### SUPPLIED PASSAGE

--------------------------------------------------

The Commission's trial pulpwood harvesting scheme commenced in October 1981, with the Ministry for Conservation still to undertake its statutory assessment of the Scott EES, taking into consideration all the public submissions received. The Ministry was then to make its recommendations to the Minister for Conservation, who would decide whether to approve the Forest Commission's proposal for complete pulpwood harvesting. Although the assessment of the EES document and the large amount of critical public submissions had been completed by December 1981, the Minister, Vasey Houghton, refused to release it to the public. The final political fate of the Scott EES and the trial pulpwood harvesting scheme were decided after the forthcoming 1982 State elections and will be considered in the next chapter. Here, it is necessary to direct attention to developments on the environmentalists' side of the East Gippsland conflict in the lead-up to the State elections.

 

 Widening the `Green' campaign

After the LCC's East Gippsland review, environmental organisations and activists directed their attention to a campaign over the Victorian Alps. This spirited campaign coincided with the LCC's review of the Alpine study area, which ran from 1977 to early 1980. What is noticable about this campaign is not only its militant nature, but that the discourse deployed by the environmentalists showed clear signs of abandoning traditional conservation rhetoric in favour of a rhetoric adopted from the emerging positions of deep ecology, which as noted in Chapter Two is based on the philosophy of `naturalism' and is reflective of the `new class' basis of environmental politics with its post-distributional claims and demands. The goal of protecting the Alps from commercial exploitation was raised as preservation on behalf of `nature' itself, rather than for passive human benefits such as recreational use.

--------------------------------------------------

### SOURCE EXCERPT
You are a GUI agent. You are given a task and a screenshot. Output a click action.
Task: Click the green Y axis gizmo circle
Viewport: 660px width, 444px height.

--------------------------------------------------

### PROBLEM TO WORK ON
According to the East Gippsland text, when did the Commission's trial pulpwood harvesting scheme begin?

### TASK SOLUTION
October 1981